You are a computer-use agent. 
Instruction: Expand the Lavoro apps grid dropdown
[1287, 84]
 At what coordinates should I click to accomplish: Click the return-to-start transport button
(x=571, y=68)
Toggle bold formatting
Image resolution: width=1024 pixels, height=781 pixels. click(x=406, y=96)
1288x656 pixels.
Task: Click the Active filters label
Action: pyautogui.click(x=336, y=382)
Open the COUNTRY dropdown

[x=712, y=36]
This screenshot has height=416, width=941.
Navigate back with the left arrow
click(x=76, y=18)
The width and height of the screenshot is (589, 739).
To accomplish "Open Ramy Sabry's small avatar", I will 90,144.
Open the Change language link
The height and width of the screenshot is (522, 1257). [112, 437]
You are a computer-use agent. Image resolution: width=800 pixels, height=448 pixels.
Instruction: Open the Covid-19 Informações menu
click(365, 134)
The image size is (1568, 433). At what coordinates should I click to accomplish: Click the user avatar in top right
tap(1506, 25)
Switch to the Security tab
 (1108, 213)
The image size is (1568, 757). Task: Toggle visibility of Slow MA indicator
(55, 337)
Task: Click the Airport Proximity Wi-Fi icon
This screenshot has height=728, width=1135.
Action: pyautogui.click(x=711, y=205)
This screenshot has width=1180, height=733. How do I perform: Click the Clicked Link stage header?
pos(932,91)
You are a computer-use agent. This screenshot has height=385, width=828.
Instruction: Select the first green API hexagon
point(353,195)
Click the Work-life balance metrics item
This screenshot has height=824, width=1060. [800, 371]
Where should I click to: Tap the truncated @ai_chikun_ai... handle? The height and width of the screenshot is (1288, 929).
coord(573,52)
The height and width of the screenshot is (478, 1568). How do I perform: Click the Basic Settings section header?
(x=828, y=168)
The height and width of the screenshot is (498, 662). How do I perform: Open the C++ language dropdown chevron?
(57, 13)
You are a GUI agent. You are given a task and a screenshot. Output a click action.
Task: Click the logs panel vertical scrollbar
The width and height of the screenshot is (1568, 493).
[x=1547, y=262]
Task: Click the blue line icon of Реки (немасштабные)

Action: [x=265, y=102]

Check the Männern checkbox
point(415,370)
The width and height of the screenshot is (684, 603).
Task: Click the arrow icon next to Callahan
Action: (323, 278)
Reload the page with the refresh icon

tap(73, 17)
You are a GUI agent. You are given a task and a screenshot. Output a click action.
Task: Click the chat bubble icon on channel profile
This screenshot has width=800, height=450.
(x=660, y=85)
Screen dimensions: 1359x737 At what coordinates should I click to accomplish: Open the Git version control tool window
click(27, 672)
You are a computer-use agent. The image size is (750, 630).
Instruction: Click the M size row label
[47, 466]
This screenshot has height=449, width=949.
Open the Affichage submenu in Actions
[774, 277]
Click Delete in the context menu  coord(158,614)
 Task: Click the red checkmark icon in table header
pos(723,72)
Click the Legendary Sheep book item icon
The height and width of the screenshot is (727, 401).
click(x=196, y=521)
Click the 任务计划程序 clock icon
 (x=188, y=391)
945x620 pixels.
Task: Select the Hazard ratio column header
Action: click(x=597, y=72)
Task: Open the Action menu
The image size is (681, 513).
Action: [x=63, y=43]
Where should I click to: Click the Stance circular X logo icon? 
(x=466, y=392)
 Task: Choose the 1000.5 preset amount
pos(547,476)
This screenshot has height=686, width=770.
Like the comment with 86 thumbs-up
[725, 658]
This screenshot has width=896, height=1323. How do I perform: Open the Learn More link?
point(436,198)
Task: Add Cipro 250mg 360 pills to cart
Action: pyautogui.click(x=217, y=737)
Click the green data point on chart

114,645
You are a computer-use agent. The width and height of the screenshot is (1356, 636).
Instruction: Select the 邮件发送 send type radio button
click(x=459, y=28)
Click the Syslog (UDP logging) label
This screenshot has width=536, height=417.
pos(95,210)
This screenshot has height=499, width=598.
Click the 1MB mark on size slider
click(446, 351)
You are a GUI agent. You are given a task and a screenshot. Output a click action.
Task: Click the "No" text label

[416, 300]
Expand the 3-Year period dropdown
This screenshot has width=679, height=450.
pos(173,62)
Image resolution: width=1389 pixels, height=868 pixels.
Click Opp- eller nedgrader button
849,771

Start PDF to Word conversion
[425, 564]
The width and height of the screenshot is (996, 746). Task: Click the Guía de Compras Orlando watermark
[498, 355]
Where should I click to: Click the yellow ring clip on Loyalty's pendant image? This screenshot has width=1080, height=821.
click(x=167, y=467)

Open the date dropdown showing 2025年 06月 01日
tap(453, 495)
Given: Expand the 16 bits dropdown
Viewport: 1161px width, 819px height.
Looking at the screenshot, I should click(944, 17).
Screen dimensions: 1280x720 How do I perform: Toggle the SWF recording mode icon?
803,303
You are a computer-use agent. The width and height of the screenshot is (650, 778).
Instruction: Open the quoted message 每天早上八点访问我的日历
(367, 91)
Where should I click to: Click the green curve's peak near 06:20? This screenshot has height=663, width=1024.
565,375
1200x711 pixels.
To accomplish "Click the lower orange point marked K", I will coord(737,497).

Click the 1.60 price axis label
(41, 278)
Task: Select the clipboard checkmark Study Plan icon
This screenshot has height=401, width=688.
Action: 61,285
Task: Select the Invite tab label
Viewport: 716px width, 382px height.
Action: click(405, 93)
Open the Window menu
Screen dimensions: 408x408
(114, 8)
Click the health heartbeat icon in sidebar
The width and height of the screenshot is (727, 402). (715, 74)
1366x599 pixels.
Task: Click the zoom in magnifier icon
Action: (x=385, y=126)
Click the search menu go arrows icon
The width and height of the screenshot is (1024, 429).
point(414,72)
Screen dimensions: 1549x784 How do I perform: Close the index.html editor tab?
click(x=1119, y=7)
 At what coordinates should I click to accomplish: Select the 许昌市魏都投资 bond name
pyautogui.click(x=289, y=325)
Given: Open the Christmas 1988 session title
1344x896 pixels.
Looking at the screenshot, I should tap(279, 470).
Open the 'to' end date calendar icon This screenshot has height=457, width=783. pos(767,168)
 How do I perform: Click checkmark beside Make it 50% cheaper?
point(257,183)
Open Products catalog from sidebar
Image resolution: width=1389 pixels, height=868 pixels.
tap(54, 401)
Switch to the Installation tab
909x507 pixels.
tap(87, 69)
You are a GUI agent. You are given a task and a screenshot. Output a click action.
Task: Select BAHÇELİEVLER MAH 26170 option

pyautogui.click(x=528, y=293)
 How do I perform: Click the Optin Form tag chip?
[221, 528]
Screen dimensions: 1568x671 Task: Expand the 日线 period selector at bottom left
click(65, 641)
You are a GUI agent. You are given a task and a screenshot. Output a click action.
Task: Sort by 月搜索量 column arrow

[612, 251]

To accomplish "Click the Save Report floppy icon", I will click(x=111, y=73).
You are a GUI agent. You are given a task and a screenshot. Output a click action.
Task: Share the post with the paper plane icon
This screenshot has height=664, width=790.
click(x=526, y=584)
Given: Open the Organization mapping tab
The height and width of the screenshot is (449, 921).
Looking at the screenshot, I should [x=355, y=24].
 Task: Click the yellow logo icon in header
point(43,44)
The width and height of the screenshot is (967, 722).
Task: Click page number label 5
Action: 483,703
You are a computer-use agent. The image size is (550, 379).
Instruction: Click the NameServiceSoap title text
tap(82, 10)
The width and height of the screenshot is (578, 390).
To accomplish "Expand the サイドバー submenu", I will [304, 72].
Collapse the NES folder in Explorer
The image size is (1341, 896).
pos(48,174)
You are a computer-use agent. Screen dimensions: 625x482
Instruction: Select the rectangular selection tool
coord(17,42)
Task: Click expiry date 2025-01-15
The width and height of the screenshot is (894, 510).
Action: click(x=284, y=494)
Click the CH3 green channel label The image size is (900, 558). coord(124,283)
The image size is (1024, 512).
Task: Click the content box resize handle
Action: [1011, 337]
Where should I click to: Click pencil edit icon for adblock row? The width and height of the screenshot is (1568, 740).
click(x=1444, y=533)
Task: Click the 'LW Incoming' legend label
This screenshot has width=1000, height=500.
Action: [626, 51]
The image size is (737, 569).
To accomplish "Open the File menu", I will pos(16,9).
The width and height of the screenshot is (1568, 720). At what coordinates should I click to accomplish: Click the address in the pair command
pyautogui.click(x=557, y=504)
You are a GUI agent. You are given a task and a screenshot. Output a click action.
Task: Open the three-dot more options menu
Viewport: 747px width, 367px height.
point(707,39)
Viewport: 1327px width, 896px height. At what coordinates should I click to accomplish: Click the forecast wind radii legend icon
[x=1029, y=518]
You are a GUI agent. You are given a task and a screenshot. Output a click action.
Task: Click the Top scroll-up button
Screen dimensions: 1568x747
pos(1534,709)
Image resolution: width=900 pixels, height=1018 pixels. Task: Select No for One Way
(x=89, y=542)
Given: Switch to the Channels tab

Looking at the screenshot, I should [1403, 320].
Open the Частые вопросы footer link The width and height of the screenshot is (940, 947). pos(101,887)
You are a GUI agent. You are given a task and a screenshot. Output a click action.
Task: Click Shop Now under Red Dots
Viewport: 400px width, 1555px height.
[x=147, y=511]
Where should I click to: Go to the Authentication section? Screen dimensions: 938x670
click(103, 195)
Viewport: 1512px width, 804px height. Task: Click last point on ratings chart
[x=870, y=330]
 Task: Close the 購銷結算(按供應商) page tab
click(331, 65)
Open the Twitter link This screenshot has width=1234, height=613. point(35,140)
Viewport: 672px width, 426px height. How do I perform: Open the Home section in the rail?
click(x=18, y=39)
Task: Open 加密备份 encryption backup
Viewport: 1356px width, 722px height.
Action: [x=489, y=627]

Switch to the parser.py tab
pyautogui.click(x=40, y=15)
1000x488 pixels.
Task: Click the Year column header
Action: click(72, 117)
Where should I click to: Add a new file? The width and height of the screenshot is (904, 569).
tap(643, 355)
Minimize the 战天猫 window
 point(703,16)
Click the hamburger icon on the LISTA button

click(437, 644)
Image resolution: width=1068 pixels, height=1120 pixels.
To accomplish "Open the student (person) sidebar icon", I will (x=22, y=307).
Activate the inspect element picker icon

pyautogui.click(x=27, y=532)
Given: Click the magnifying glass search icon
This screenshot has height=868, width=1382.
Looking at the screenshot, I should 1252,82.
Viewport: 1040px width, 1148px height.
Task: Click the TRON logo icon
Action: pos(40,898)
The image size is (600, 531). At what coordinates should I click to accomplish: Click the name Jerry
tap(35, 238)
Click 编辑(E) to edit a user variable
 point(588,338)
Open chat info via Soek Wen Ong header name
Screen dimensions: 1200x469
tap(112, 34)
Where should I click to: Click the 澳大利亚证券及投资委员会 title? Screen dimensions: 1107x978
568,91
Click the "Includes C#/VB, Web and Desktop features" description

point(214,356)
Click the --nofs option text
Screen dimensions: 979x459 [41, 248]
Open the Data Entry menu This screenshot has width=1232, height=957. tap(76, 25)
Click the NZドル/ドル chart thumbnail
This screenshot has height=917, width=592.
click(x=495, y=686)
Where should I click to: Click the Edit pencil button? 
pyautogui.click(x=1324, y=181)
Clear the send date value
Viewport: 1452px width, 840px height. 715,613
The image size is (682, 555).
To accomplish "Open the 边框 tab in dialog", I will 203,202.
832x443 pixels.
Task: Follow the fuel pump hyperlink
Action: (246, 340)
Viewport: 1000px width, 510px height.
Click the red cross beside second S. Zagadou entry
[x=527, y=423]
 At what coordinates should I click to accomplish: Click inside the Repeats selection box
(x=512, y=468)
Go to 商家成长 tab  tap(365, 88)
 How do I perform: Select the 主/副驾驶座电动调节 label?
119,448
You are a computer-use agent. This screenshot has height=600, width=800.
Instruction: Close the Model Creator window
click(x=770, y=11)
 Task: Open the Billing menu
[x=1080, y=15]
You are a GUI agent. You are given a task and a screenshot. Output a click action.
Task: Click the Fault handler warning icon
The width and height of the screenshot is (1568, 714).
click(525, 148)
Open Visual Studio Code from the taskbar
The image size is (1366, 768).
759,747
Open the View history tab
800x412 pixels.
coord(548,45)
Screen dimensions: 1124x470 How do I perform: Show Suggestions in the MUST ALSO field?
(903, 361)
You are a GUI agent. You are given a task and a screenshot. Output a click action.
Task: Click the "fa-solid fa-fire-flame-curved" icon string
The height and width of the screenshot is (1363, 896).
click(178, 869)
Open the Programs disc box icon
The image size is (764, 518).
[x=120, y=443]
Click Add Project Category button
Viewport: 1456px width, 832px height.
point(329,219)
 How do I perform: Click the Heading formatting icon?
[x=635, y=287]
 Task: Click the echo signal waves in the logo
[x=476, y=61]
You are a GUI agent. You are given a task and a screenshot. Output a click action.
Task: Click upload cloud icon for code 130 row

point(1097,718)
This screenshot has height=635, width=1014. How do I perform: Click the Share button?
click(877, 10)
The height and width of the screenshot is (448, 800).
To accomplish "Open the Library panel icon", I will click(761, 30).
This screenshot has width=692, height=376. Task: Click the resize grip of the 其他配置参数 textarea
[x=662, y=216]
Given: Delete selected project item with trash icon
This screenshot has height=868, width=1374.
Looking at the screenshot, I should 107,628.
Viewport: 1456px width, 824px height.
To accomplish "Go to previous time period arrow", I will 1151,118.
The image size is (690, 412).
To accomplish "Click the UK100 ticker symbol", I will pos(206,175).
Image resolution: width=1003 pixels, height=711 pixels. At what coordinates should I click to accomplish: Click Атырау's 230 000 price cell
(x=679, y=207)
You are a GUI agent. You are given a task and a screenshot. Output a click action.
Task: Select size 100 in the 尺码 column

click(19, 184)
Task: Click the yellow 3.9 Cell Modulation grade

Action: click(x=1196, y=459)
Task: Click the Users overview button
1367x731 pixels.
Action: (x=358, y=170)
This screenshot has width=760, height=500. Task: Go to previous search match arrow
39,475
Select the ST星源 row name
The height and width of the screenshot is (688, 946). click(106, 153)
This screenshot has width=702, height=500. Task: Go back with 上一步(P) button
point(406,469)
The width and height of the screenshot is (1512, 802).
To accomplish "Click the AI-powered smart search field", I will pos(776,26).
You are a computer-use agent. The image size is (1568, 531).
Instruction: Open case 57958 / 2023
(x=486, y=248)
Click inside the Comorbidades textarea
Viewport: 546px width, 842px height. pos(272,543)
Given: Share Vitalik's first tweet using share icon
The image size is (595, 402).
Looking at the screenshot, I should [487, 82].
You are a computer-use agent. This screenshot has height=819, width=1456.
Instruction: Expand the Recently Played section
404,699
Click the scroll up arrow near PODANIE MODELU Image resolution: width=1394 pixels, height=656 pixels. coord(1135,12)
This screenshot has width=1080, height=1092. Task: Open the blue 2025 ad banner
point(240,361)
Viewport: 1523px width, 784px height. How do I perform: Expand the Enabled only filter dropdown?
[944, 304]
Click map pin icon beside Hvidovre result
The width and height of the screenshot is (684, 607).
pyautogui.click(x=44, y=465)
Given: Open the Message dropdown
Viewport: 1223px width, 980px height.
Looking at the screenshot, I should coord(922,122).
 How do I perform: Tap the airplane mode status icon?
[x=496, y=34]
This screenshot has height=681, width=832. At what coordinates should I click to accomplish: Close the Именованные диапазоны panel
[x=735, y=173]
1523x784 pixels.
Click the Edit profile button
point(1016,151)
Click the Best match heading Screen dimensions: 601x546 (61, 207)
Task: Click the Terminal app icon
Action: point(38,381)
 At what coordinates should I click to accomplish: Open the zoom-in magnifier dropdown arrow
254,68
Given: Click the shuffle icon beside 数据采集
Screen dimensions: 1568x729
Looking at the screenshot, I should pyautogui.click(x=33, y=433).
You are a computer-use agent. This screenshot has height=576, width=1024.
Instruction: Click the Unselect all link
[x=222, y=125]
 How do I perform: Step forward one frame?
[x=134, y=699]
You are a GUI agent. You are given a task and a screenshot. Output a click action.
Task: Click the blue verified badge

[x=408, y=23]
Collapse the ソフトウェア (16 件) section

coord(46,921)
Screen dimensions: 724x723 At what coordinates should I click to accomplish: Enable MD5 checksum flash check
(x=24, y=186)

────────────────────────────────────────

■ Assignment: Within the records, filter for lines that contain the word "Delete" and show each one.

■ Answer for this exercise:
Click Delete in the context menu  coord(158,614)
Given: Delete selected project item with trash icon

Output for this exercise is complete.